Frank tore open the door behind him and plunged into the darkness beyond. He prayed there was some other exit, something to get him away from the footsteps he could hear pounding down the hallway after him.

So far away from the window Frank’s vision dimmed, only the vague outline of walls and doors visible to him.

“Get out of my home,” the man roared, the voice coming from the ceiling, the walls, engulfing Frank like a living force.

He didn’t notice the wall marking the end of the hallway in time to stop from colliding with it. Frank managed to bring up his hands just in time, only to slam right through the thin sheet of white paper that had been put in place to hide what lay at the true end of the hallway.

This time Frank had his arms up to protect his face before he collided with the cement floor.

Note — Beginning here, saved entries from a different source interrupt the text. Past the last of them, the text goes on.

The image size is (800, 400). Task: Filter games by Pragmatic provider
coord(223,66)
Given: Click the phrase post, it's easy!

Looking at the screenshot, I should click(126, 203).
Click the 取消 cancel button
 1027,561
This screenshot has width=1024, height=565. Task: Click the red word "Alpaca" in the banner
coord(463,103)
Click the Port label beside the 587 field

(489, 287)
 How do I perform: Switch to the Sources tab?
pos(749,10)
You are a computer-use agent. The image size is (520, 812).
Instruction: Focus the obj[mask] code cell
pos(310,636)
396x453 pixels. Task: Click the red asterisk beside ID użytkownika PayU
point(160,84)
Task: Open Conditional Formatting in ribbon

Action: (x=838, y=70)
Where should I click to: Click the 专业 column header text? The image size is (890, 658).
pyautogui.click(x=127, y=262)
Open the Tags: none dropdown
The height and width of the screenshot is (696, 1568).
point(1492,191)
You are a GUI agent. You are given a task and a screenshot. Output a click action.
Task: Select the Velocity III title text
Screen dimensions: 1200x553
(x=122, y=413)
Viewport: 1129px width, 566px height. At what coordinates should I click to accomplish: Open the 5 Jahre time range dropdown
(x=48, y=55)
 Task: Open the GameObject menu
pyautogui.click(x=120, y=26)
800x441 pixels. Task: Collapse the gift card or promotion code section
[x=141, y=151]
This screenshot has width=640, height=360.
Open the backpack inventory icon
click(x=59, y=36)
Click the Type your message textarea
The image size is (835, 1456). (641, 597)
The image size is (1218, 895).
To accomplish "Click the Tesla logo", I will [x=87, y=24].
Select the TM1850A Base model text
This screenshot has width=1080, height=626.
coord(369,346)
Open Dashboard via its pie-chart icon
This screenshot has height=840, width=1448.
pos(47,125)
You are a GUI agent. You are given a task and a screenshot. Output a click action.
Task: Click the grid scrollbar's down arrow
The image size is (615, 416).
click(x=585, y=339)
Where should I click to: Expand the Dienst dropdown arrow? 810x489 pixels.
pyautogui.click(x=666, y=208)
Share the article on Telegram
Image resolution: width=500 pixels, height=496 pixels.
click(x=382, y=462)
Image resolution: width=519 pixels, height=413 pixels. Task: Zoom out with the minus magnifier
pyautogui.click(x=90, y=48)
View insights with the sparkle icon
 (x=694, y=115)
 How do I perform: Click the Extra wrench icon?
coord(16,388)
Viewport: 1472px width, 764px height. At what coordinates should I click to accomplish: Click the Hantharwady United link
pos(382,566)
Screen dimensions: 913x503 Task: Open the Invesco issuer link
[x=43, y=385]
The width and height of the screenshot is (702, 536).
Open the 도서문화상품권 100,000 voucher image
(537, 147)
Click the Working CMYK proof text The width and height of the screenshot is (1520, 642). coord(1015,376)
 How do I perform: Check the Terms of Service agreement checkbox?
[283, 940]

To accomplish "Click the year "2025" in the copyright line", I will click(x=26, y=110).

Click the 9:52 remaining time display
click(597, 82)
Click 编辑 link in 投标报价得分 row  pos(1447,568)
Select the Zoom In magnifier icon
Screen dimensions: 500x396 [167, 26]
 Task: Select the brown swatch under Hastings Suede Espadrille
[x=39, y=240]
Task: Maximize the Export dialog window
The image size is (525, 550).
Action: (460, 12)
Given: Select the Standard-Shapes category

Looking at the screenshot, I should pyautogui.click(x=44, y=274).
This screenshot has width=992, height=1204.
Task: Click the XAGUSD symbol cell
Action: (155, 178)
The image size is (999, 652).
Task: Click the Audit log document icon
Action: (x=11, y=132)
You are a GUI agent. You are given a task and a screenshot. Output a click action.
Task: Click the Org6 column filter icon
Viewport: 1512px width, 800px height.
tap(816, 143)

The vile stench forced Frank to pull back, and before he could help it he felt the stomach acid burning the back of his throat.

He had never been confronted with a stench so strong. He could almost feel it seeping into his pores, burning his eyes, soaking his clothes with filth.

There was no stopping what he knew he had to do next. Whatever had been following him was gone, Frank alone as he pulled the damp packet of matches from his pocket. The first three he tore loose were too soaked to do him any good, but the fourth sparked to life.

Lying near the wall to his left was the man he had seen only a dark visage of. A rusted shotgun remained clamped in his decaying fingers, his face lost to the shot that had ended his life.

The real sight lay on the other side of the room, where the battered, decaying corpse of a young girl had been gently put to rest in an open casket. Up above her a portrait was stuck on the wall, a painting done of a young blonde woman who Frank knew he had seen sneaking into the entrance of the house.

Years of decay and the violence of her passing removed whatever beauty had once existed in the corpse lying in the casket. At least there were no insects swarming over the corpses, which had left them sickeningly preserved for Frank to see.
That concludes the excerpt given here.